(Information shown begins)

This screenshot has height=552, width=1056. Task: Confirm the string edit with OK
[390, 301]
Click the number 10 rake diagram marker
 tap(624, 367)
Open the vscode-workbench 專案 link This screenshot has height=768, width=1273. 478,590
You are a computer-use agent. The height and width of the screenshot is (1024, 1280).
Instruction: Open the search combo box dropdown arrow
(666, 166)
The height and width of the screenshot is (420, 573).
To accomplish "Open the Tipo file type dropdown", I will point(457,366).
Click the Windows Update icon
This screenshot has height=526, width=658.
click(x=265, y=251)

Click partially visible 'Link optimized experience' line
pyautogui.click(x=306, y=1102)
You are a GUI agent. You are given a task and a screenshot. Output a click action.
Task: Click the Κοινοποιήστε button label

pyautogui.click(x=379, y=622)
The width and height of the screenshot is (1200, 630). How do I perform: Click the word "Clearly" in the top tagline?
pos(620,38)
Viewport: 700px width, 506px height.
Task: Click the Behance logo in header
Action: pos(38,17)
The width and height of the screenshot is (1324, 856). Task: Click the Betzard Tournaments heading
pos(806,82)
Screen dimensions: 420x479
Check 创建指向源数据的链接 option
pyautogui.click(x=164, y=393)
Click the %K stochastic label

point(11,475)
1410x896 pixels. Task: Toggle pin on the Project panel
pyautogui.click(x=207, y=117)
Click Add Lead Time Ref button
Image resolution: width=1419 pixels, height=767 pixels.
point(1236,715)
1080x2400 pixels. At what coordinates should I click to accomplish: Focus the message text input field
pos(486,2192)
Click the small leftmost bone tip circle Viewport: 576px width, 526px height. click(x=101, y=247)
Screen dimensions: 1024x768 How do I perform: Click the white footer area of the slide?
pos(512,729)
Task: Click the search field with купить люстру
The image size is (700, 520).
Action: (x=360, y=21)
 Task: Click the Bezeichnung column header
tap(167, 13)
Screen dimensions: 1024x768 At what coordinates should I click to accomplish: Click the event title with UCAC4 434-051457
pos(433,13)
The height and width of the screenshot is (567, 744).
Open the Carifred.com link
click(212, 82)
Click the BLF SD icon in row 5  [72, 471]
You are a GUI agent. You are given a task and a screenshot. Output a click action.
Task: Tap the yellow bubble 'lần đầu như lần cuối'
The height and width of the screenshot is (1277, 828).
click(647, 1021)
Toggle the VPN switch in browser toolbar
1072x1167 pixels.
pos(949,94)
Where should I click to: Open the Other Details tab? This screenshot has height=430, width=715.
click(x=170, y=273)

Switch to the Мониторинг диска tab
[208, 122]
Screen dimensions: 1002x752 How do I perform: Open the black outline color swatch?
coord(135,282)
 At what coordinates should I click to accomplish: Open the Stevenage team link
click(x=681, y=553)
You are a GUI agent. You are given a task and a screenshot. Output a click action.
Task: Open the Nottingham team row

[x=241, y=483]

(Information shown ends)

Description of the task:
In this exercise, give every record above again exactly.

Exercise solution:
This screenshot has height=552, width=1056. Task: Confirm the string edit with OK
[390, 301]
Click the number 10 rake diagram marker
 tap(624, 367)
Open the vscode-workbench 專案 link This screenshot has height=768, width=1273. 478,590
You are a computer-use agent. The height and width of the screenshot is (1024, 1280).
Instruction: Open the search combo box dropdown arrow
(666, 166)
The height and width of the screenshot is (420, 573).
To accomplish "Open the Tipo file type dropdown", I will point(457,366).
Click the Windows Update icon
This screenshot has height=526, width=658.
click(x=265, y=251)

Click partially visible 'Link optimized experience' line
pyautogui.click(x=306, y=1102)
You are a GUI agent. You are given a task and a screenshot. Output a click action.
Task: Click the Κοινοποιήστε button label

pyautogui.click(x=379, y=622)
The width and height of the screenshot is (1200, 630). How do I perform: Click the word "Clearly" in the top tagline?
pos(620,38)
Viewport: 700px width, 506px height.
Task: Click the Behance logo in header
Action: pos(38,17)
The width and height of the screenshot is (1324, 856). Task: Click the Betzard Tournaments heading
pos(806,82)
Screen dimensions: 420x479
Check 创建指向源数据的链接 option
pyautogui.click(x=164, y=393)
Click the %K stochastic label

point(11,475)
1410x896 pixels. Task: Toggle pin on the Project panel
pyautogui.click(x=207, y=117)
Click Add Lead Time Ref button
Image resolution: width=1419 pixels, height=767 pixels.
point(1236,715)
1080x2400 pixels. At what coordinates should I click to accomplish: Focus the message text input field
pos(486,2192)
Click the small leftmost bone tip circle Viewport: 576px width, 526px height. click(x=101, y=247)
Screen dimensions: 1024x768 How do I perform: Click the white footer area of the slide?
pos(512,729)
Task: Click the search field with купить люстру
The image size is (700, 520).
Action: (x=360, y=21)
 Task: Click the Bezeichnung column header
tap(167, 13)
Screen dimensions: 1024x768 At what coordinates should I click to accomplish: Click the event title with UCAC4 434-051457
pos(433,13)
The height and width of the screenshot is (567, 744).
Open the Carifred.com link
click(212, 82)
Click the BLF SD icon in row 5  [72, 471]
You are a GUI agent. You are given a task and a screenshot. Output a click action.
Task: Tap the yellow bubble 'lần đầu như lần cuối'
The height and width of the screenshot is (1277, 828).
click(647, 1021)
Toggle the VPN switch in browser toolbar
1072x1167 pixels.
pos(949,94)
Where should I click to: Open the Other Details tab? This screenshot has height=430, width=715.
click(x=170, y=273)

Switch to the Мониторинг диска tab
[208, 122]
Screen dimensions: 1002x752 How do I perform: Open the black outline color swatch?
coord(135,282)
 At what coordinates should I click to accomplish: Open the Stevenage team link
click(x=681, y=553)
You are a GUI agent. You are given a task and a screenshot. Output a click action.
Task: Open the Nottingham team row

[x=241, y=483]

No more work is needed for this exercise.